Urban fringe areas play a critical role in coordinating land resources and fostering urban–rural integration, acting as sensitive zones where natural environments and human societies often intersect. Addressing pressing issues such as the decline in ecosystem functions, the rising demand for high-quality urban–rural development, and the increasing contradictions in ecosystem service values, this study investigated a method for delineating ecological function zones, focusing on the trade-offs between ecological–social values in ecosystem services. Moreover, it clarified how these values interact as we move from a broader spatial context to more localized zones.

The findings indicated that the trade-off relationships between ecological and social values are widespread in urban fringe areas, being observable at both regional and zonal levels. Based on the ecosystem service clustering results, Jiangning District was categorized into five ecological function zones: the Vibrant Integration Zone of Industry and Urbanization, Important Habitat Conservation Zone, Livable Organic Renewal Zone, Characteristic Rural Landscape Development Zone, and Riparian Recreation and Ecological Conservation Zone. Each of these zones exhibited significant differences in terms of the types and characteristics of the service values that they provide. Resolving the trade-offs between ecological and social values requires a deeper understanding of the varying relationships within the zones, necessitating the development of tailored and refined ecological management strategies to foster mutual benefits between ecosystems and living environments.

A comprehensive understanding of the complex interactions between ecosystem service values and social–ecological contexts is crucial for achieving multi-functional development goals in urban fringe areas. This study goes beyond a single perspective on ecological function zoning in these areas, clarifying the trade-offs between ecological and social values of ecosystem services across the overall spatial landscape of urban fringe areas. Based on the identification of ecosystem service clusters, ecological function zones were delineated, and an analysis of the trade-offs within each zone and their spatial differentiation characteristics was conducted. A systematic, progressive trade-off analysis framework was constructed, advancing from whole-area spatial assessment to sub-regional zones. This analytical framework is versatile and applicable to zoning management practices in other urban fringe areas with diverse ecological characteristics and complex urban–rural functions, particularly when aiming to mitigate trade-offs and enhance synergies. However, adjustments to the parameters and zoning types may be necessary to address the specific ecological, social, and management needs of each area.

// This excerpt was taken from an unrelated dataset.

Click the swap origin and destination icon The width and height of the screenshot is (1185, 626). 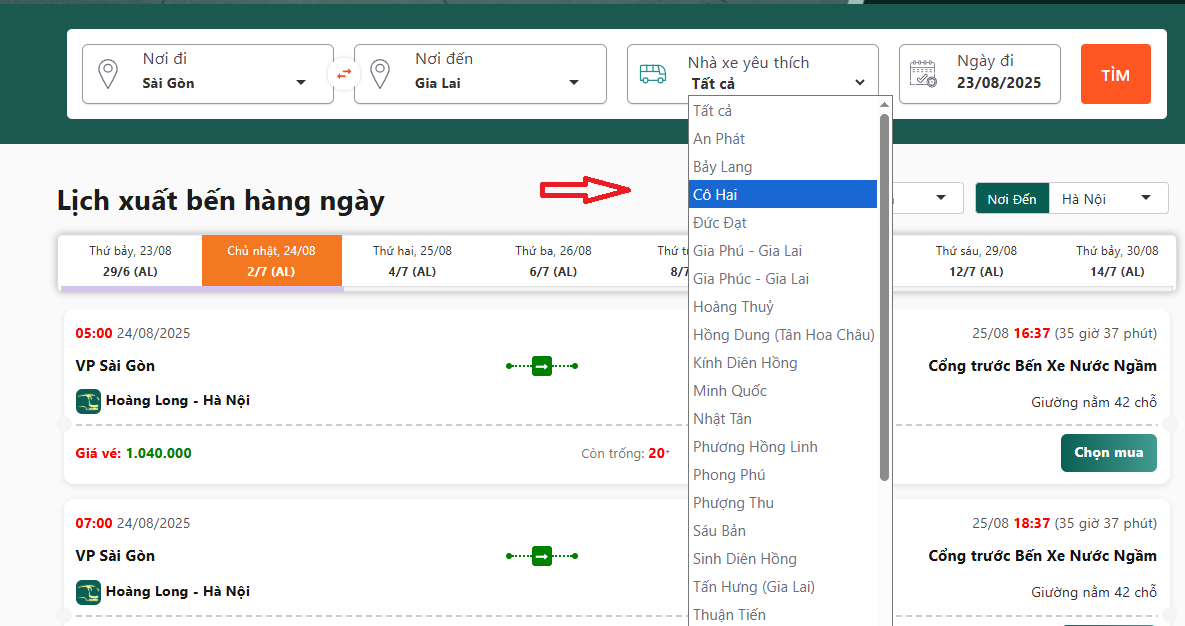tap(344, 74)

Future research should further refine the study of ecological function zoning in urban fringe areas by optimizing the ecosystem service value assessment models, analyzing factors that influence trade-off relationships, and exploring the value perceptions and preferences of different stakeholders. This will promote ecological balance and enhance collaborative value in urban fringe ecosystems. In particular, incorporating the perspectives of diverse stakeholders—such as the government, the public, and businesses—through interviews, surveys, and consultative mechanisms will allow for an in-depth analysis of their positions, needs, and decision-making influence in the ecological–social value trade-offs of ecosystem services. This enhances the practical applicability of ecological zoning, thereby increasing its external validity.